Free traders unapologetic for lobby position

Reading Time: 2 minutes

Published: August 4, 2005

GENEVA, Switzerland – Ontario soybean producer Liam McCreery, leading a delegation of more than half a dozen farm and agribusiness free traders, prowled the streets of Geneva last week telling anyone who would listen that Canada’s farm and food industry needs aggressive trade liberalization, not protectionism.

“Our strategy is to get other countries to understand our position in trade,” the president of the Canadian Agri-Food Trade Alliance, or CAFTA, said after a day of lobbying World Trade Organization negotiators July 27.

“We represent a large portion of Canadian agriculture who depend on trade for their living. We hope we can influence the debate here toward more ambition.”

Read Also

Man charged after assault at grain elevator

RCMP have charged a 51-year-old Weyburn man after an altercation at the Pioneer elevator at Corinne, Sask. July 22.

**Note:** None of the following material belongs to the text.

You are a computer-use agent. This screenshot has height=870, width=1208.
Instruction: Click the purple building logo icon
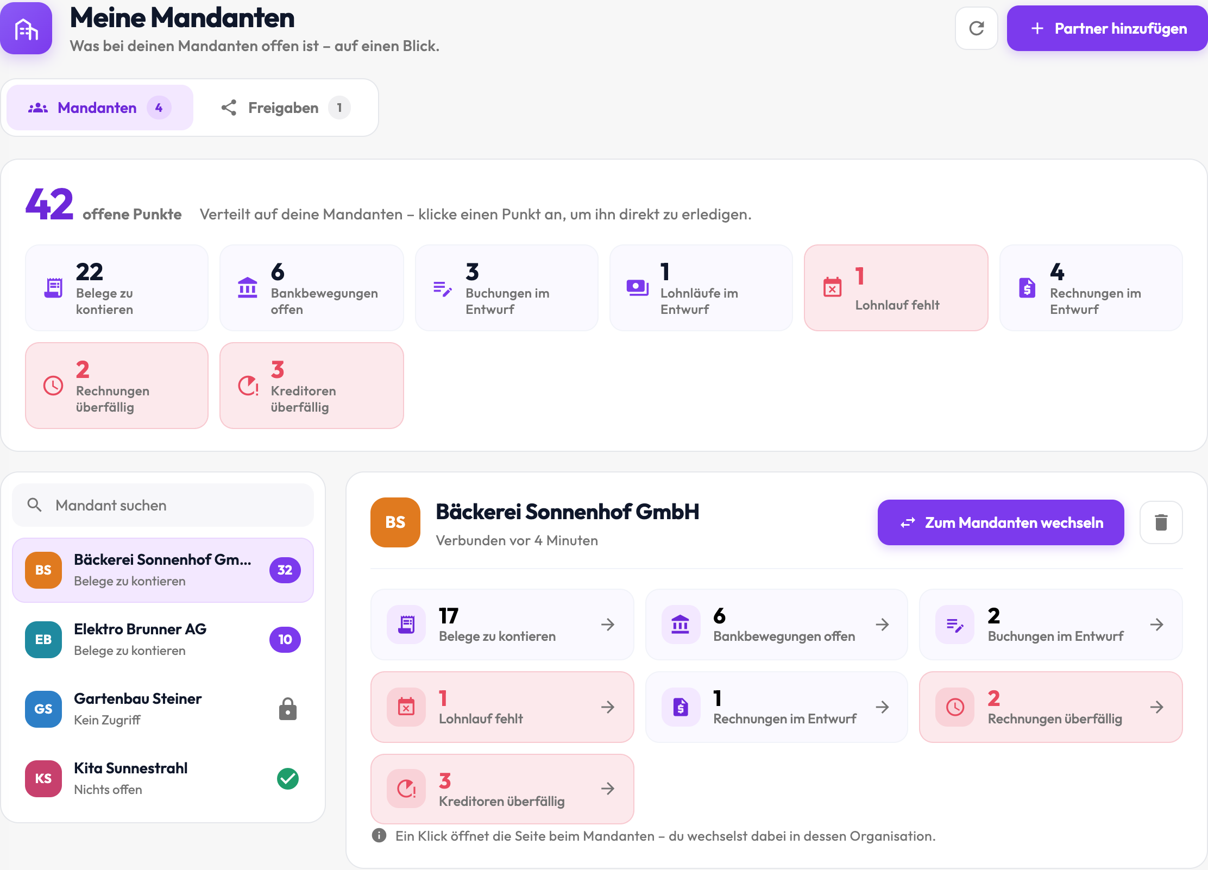pyautogui.click(x=26, y=28)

Although its members would never be so blunt for the record, the CAFTA mission in Geneva is to convince other countries that the Canadian negotiators can be pushed to support more radical trade liberalization because that is what is best for most of the Canadian agricultural sector.

For a group formed four years ago by farm organizations and agribusiness companies that thought Canada’s balanced position was not aggressive enough on trade liberalization, CAFTA had impressive access in Geneva.

On July 26, for example, WTO agriculture negotiating committee chair Tim Groser had a busy day.

He was looking four days forward when he would leave the WTO job to return to New Zealand to become an opposition politician.

He had to spend part of the morning meeting a delegation of Norwegian farmers opposed to the WTO agenda and he had to convene the final agriculture negotiating session mid-afternoon before retiring to write a report on why negotiations had stalled and how they might be revived.

Yet between the Norwegians and the final session, Groser took almost 90 minutes to meet the CAFTA delegation.

During the week, the Canadian free traders also had sessions with the Australian negotiators, the European Union, Oxfam, Malaysia, Mauritius, Brazil, China, Thailand, Indonesia, New Zealand and India. In every session, CAFTA’s message was the same: freer trade is good for farmers. In negotiations, push for liberalization and resist protectionist exemptions.

CAFTA’s access in Geneva was aided by the fact that the group retains as its local representative John Weekes, a respected former Canadian WTO ambassador and trade negotiator.

But Weekes insisted it is more than just him helping to open doors. It also is the CAFTA free trade message.

“There is a lot of interest in the approach CAFTA takes because it is quite different from the projected and perceived Canadian position on trade over the past two decades,” said the man who had to preach that balanced Canadian position during two terms as Canadian WTO ambassador in the 1980s and the 1990s.

Of course there are critics of CAFTA and its message and tactics.

“I think people like CAFTA really don’t represent the Canadian position or the best interests of the entire Canadian sector,” said Ontario Egg Producers’ chair Carolynne Griffith who farms at Alvinston, Ont. and was in Geneva last week to monitor the talks for Canada’s supply managed sector. “I think we are seen here as a country with a balanced position that is unique in the world and that gives us credibility.”